### Provided data:
++++

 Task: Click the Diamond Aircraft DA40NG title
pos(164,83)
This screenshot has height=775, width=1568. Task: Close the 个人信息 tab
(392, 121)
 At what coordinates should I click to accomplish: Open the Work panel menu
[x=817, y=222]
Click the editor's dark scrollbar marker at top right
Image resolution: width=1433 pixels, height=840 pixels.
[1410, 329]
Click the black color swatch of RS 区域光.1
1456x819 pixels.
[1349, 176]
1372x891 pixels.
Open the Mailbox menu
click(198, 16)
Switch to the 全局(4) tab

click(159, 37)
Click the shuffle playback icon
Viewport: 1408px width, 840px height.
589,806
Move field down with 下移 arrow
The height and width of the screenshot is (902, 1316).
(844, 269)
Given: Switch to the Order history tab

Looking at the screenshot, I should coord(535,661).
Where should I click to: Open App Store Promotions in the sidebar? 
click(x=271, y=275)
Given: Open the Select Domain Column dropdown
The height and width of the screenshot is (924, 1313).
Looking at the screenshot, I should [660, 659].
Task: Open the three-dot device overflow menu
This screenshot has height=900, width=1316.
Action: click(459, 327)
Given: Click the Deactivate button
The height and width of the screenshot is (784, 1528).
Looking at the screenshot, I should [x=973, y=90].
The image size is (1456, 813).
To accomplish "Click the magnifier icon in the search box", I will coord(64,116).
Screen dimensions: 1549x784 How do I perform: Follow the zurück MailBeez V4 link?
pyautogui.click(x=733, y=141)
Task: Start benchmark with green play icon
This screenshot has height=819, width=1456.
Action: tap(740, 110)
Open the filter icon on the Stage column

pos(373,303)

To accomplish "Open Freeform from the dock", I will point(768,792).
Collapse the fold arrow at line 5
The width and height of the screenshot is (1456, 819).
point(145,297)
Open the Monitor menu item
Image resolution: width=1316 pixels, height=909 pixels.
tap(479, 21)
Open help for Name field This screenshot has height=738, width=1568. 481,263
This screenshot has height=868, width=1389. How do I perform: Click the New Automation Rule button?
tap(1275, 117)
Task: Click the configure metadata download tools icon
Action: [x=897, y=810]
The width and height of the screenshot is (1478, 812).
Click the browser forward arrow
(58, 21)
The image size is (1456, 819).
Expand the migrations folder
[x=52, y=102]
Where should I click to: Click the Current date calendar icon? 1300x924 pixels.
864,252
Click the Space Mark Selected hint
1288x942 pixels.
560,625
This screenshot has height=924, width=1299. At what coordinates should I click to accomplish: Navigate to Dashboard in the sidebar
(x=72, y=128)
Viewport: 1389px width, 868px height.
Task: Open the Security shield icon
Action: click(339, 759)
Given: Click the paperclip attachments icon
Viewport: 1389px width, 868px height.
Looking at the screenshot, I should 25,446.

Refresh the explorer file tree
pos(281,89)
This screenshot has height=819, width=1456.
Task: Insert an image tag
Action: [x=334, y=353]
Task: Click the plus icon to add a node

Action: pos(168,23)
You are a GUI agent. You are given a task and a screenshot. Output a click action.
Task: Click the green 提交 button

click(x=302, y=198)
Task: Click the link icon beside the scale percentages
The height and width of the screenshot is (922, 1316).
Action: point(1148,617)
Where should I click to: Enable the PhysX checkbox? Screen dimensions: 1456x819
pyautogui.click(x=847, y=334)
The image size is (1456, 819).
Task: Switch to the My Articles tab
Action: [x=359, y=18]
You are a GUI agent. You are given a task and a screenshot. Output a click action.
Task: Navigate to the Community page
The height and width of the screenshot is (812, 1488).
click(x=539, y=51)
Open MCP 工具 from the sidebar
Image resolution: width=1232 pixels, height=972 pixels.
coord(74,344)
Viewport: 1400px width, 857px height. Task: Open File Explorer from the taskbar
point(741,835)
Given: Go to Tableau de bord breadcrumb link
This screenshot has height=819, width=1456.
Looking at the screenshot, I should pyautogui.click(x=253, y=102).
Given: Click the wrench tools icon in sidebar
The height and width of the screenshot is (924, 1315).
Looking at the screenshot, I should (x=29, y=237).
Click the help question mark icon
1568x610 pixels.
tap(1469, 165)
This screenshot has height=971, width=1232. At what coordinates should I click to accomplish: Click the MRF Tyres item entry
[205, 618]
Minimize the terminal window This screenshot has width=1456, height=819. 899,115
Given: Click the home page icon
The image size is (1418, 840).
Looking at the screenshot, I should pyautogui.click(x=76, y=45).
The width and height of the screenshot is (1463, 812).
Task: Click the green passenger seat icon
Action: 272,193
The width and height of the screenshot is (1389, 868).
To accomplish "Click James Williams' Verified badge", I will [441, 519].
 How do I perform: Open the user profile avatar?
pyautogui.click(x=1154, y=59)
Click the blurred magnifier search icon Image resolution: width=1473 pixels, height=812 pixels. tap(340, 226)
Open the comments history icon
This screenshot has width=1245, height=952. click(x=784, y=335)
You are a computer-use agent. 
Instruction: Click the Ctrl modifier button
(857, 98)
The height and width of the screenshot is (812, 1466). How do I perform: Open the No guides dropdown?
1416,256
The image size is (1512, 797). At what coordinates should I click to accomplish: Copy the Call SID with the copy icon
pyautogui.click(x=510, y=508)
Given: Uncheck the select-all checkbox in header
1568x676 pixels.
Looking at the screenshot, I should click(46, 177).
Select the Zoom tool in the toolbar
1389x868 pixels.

++++

### What you are asked to do:
Note every line of the records that holds the word "search", and copy it.

### Solution to the problem:
To accomplish "Click the magnifier icon in the search box", I will coord(64,116).
Click the blurred magnifier search icon Image resolution: width=1473 pixels, height=812 pixels. tap(340, 226)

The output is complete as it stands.